KEJAKSAAN Negeri (Kejari) Batam menahan seorang manajer PT Sentek Indonesia, berinisial PTP, yang diduga kuat terlibat dalam pengalihan ilegal lahan fasilitas umum (PSU) di kawasan Perumahan Merlion Square, Tanjunguncang, Batu Aji.
Lahan seluas 4.946 meter persegi yang semestinya diperuntukkan bagi fasilitas pendidikan, justru dijual kepada pihak lain dengan nilai transaksi mencapai Rp4,89 miliar.

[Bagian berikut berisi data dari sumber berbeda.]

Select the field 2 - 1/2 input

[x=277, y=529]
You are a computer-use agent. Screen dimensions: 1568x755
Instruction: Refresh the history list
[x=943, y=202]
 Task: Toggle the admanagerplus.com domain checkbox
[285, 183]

Menurut Kepala Kejari Batam, I Ketut Kasna Dedi, penjualan lahan tersebut menyebabkan negara kehilangan hak memanfaatkan lahan untuk kepentingan pendidikan, serta mengalami kerugian negara senilai Rp4,89 miliar lebih. “Lahan tersebut dijual dengan nilai Rp4,89 miliar. Negara tidak dapat memanfaatkan lahan sesuai fungsinya dan mengalami kerugian hingga Rp4,89 miliar lebih,” katanya, Selasa (17/6).
PTP, yang menjabat sebagai manajer di perusahaan pengembang perumahan itu, diketahui menjual lahan strategis tersebut kepada warga negara Korea Selatan berinisial KKJ, Ketua Yayasan Suluh Mulia Pionir. Padahal, lahan itu merupakan bagian dari kewajiban pengembang untuk diserahkan kepada Pemerintah Kota Batam sebagai fasilitas pendidikan.

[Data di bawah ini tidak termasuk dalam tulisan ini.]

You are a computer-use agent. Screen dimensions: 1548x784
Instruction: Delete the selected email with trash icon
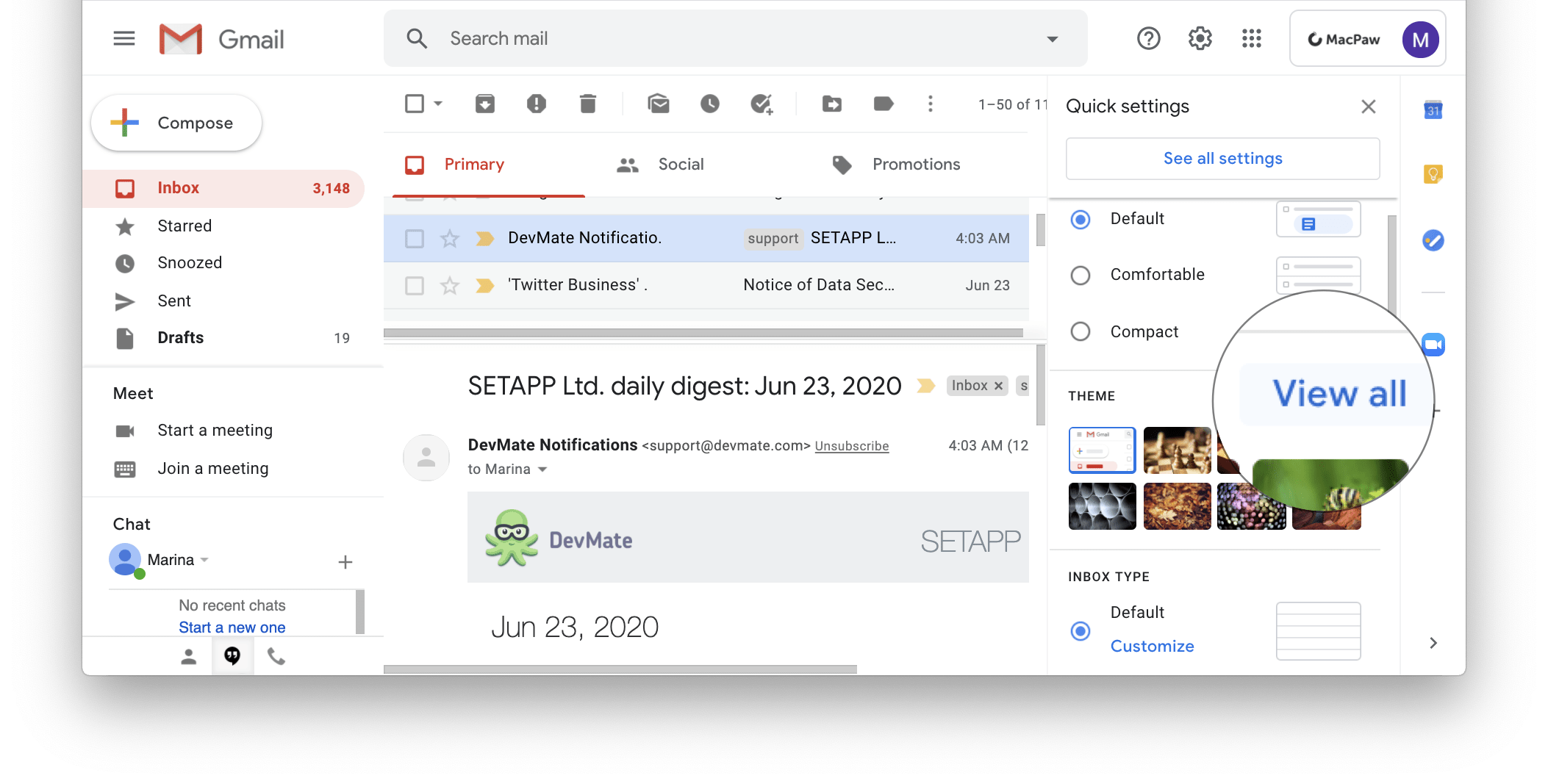coord(586,104)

Penetapan PTP sebagai tersangka dilakukan setelah tim penyidik Kejari Batam mengantongi empat alat bukti yang sah, yaitu keterangan saksi, keterangan ahli, dokumen, dan petunjuk yang mendukung adanya pelanggaran hukum. Saat ini, PTP telah ditahan selama 20 hari di Rutan Batam untuk kepentingan penyidikan.
TERUNGKAP
Kasus ini terungkap setelah Bidang Perdata dan Tata Usaha Negara (Datun) Kejari Batam menemukan kejanggalan saat membantu Pemerintah Kota Batam menagih aset Fasilitas Umum (Fasum) dan Fasilitas Sosial (Fasos) dari para pengembang.
Penelusuran lebih lanjut membuktikan adanya pengalihan aset PSU secara ilegal di kawasan Merlion Square. “Hasil Puldata dan Pulbaket, penyidik menemukan bukti awal penyalahgunaan lahan PSU. Hingga kini, sudah 15 orang kami mintai keterangan,” ujarnya.

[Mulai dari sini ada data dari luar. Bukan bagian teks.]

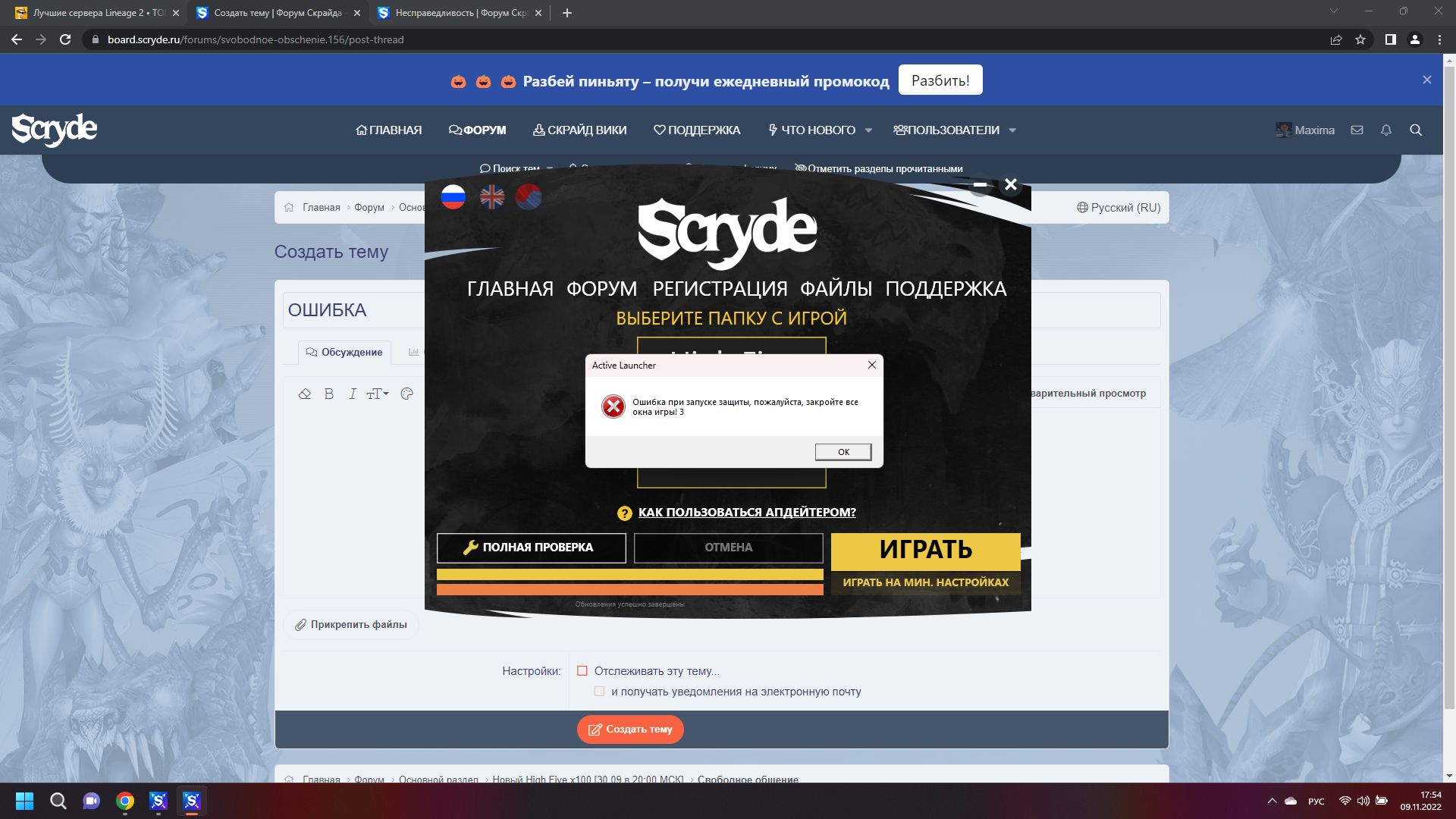Open the eraser remove-formatting tool in editor
Screen dimensions: 1456x819
coord(306,394)
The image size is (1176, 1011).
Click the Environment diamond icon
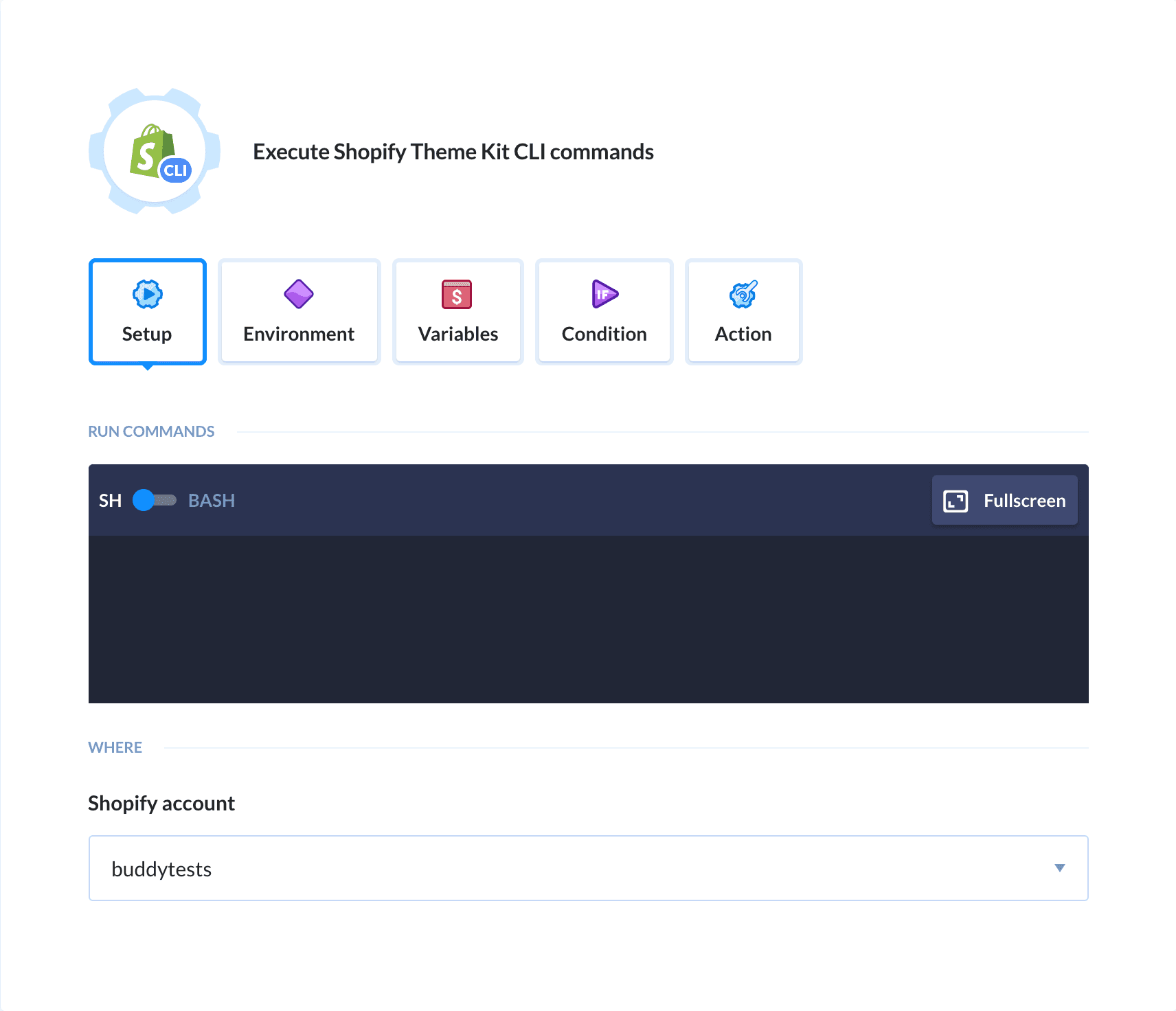point(299,294)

Kasus ini telah naik ke tahap penyidikan sejak 9 September 2024. Kejaksaan menjerat PTP dengan Pasal 2 dan/atau Pasal 3 Undang-Undang Nomor 31 Tahun 1999 tentang Pemberantasan Tindak Pidana Korupsi, sebagaimana diubah dengan UU Nomor 20 Tahun 2001. Proses penyidikan masih terus berlangsung, dan Kejari Batam tidak menutup kemungkinan akan adanya tersangka tambahan dalam kasus ini.
“Tim penyidik terus menggali fakta-fakta hukum. Kami juga menelusuri peran yayasan penerima lahan serta kepemilikan pihak-pihak terkait,” tambahnya.
Penyerahan PSU oleh pengembang merupakan kewajiban hukum untuk menjamin hak masyarakat terhadap akses pendidikan dan layanan dasar. Ketidakpatuhan terhadap aturan ini, menurut Kejari Batam, mencederai keadilan sosial dan tata kelola lahan di Kota Batam yang tengah berkembang pesat. (E-2)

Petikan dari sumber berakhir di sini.